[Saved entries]

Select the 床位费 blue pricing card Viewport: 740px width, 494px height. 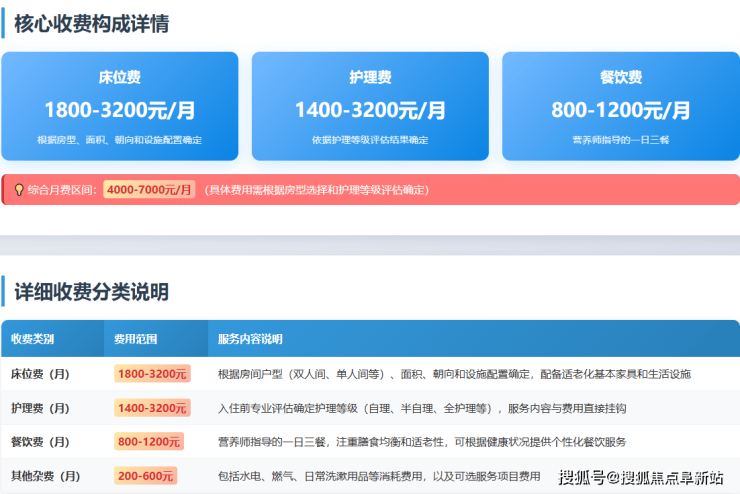[x=120, y=106]
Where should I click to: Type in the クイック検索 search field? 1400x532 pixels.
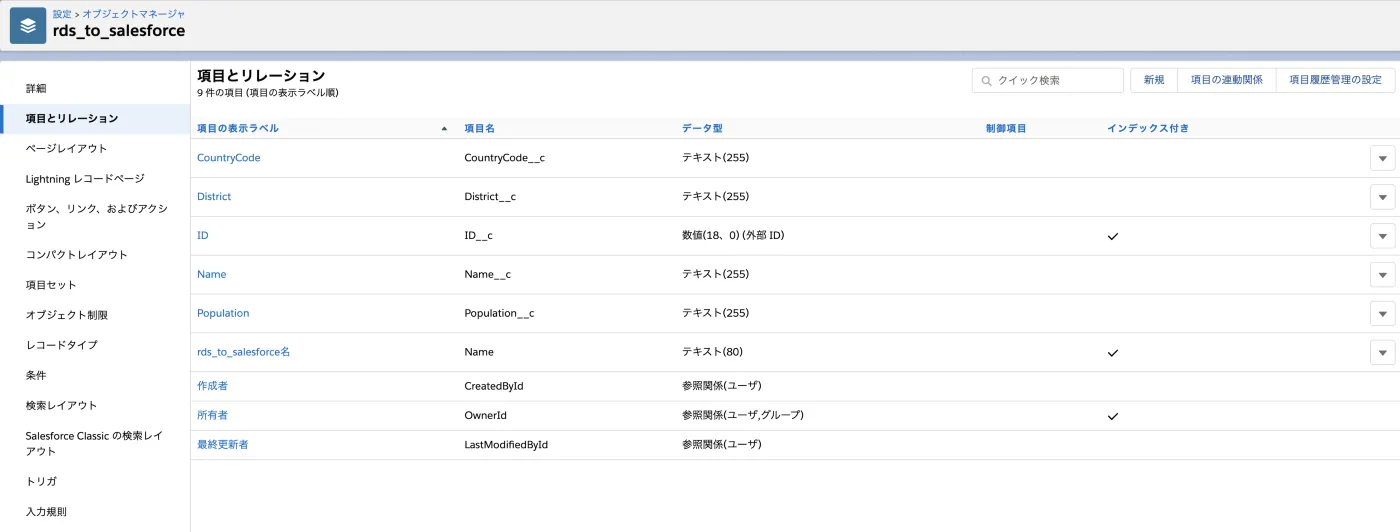(x=1055, y=80)
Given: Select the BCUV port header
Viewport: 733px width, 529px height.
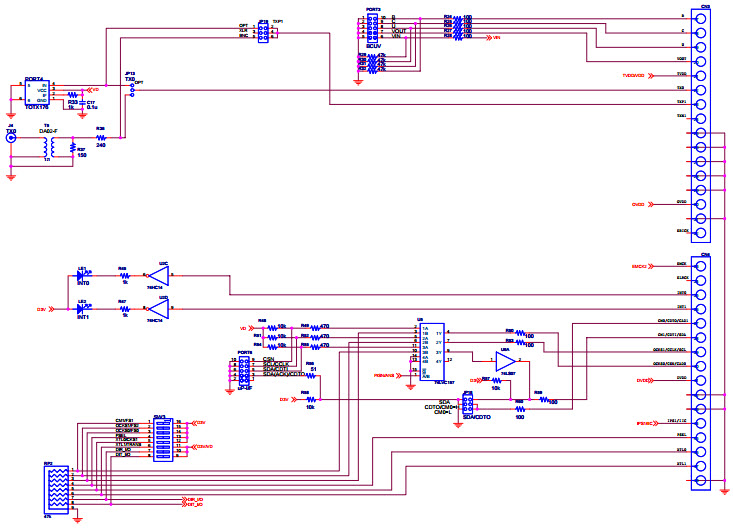Looking at the screenshot, I should (372, 31).
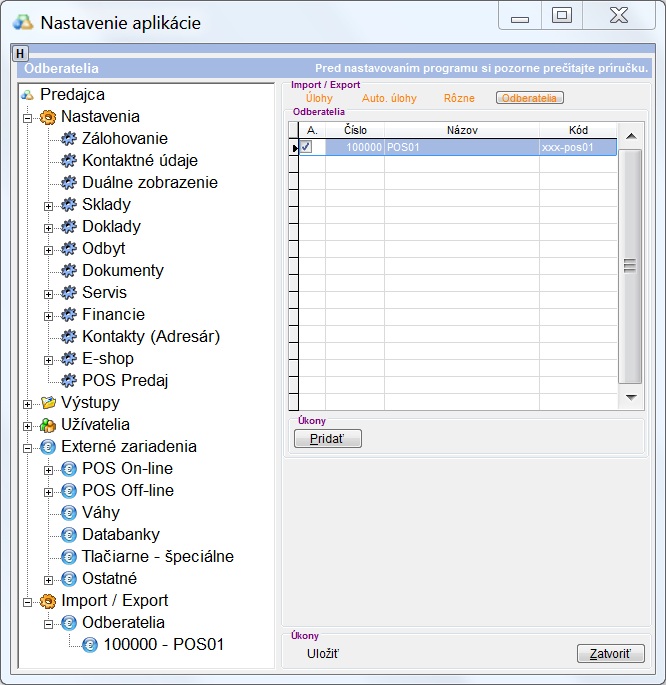Click the Databanky icon in tree
Viewport: 666px width, 685px height.
68,535
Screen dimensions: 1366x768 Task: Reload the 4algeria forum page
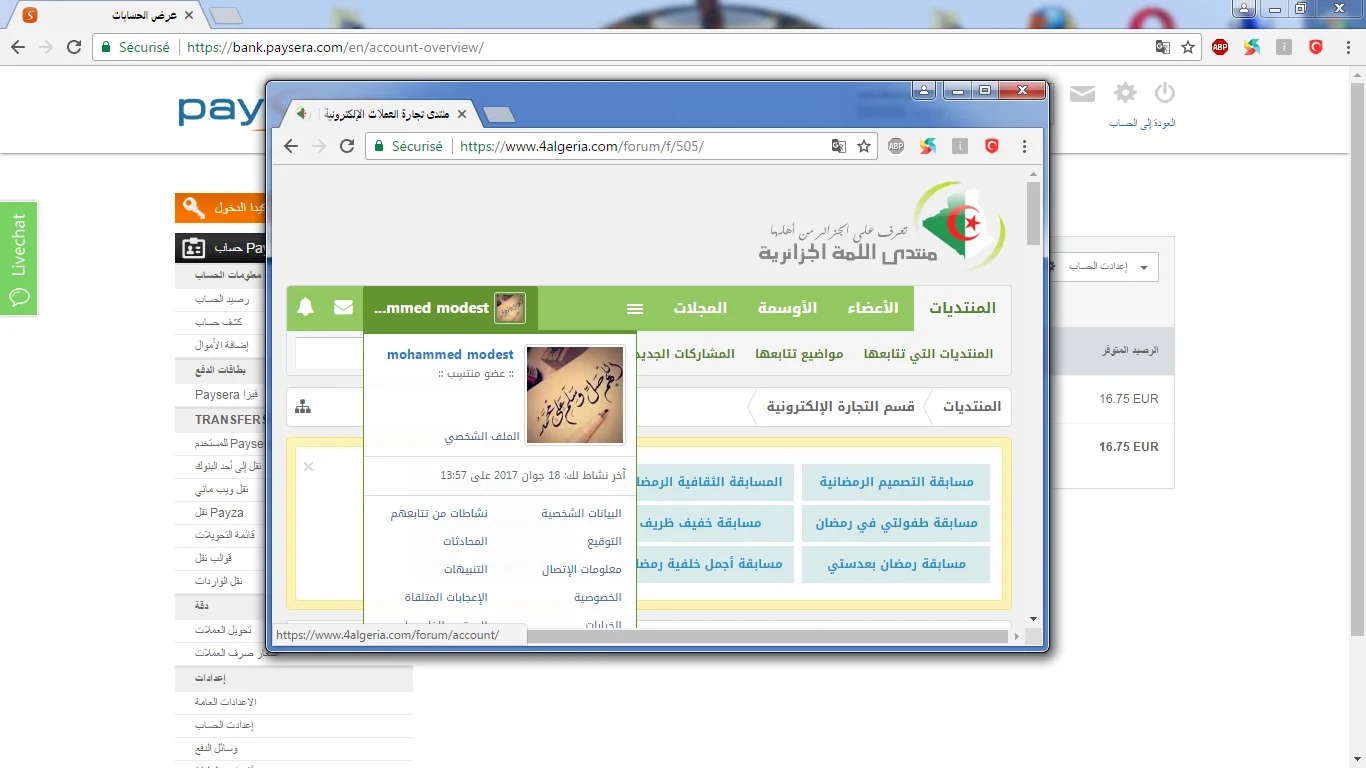[x=347, y=146]
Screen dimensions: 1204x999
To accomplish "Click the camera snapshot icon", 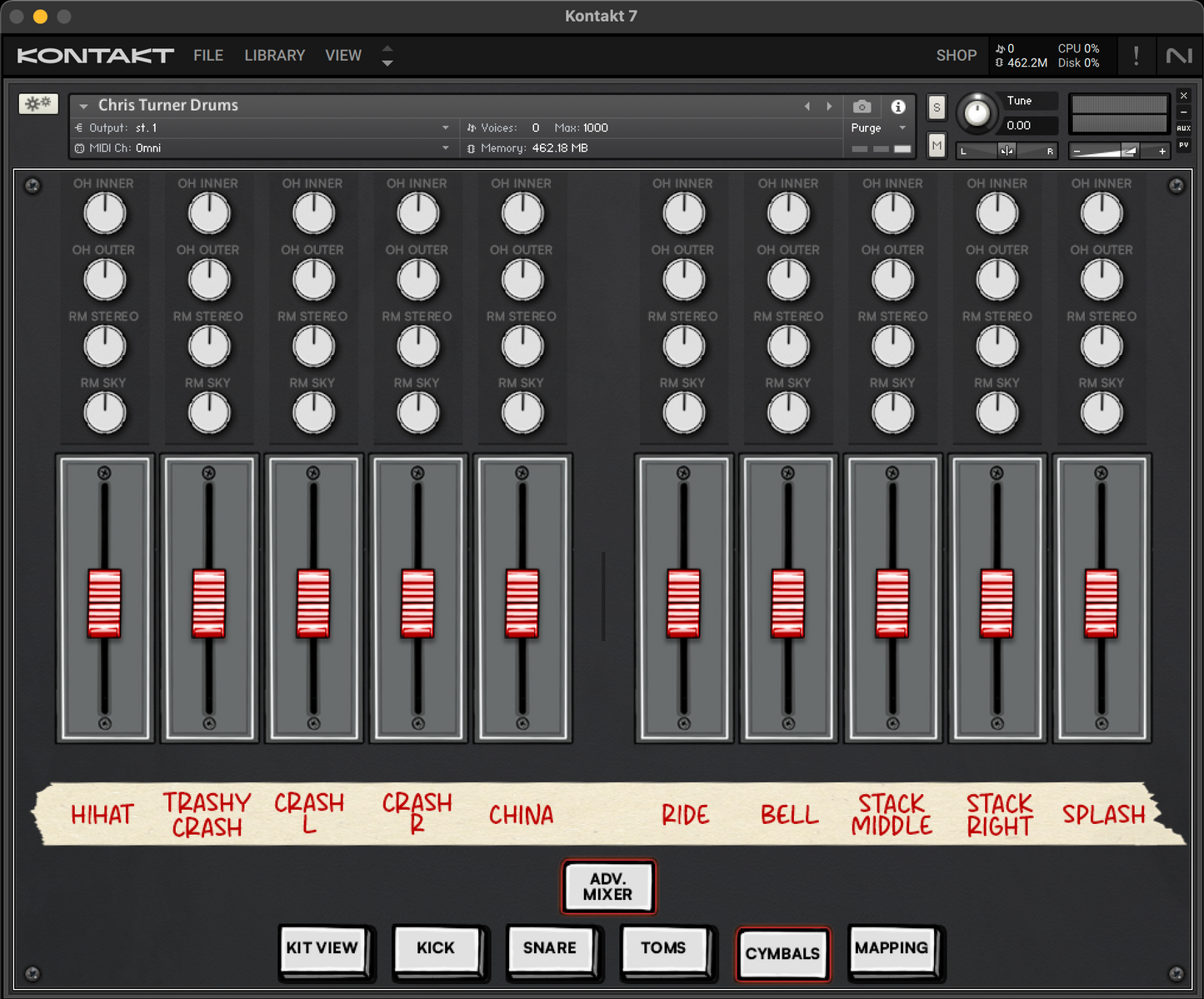I will (862, 107).
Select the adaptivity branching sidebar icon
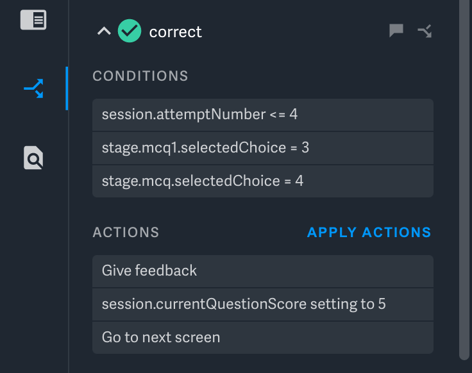Image resolution: width=472 pixels, height=373 pixels. click(34, 88)
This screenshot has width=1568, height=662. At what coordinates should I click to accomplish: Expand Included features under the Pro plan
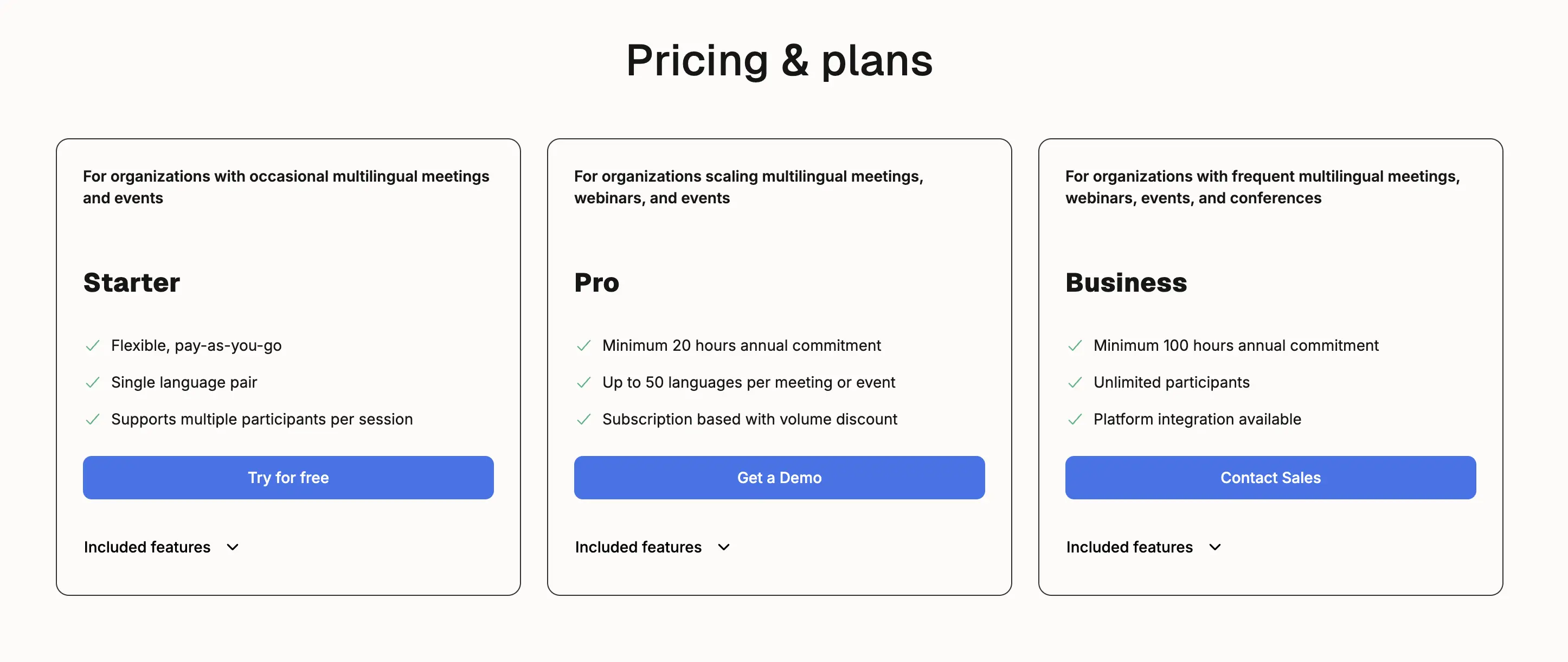tap(638, 547)
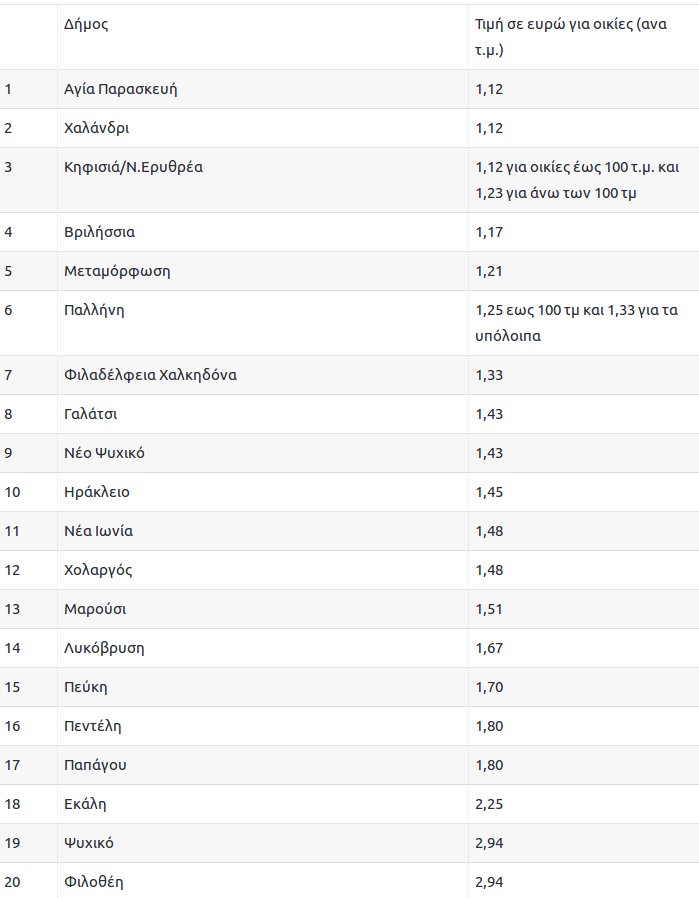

_ASSIGNMENT_:
Go to the line that contains "This screenshot has" and copy exactly from there through the last line of the records above, both included. Omit pictures.

_SOLUTION_:
This screenshot has width=1568, height=662. At what coordinates should I click to accomplish: Expand Included features under the Pro plan
tap(638, 547)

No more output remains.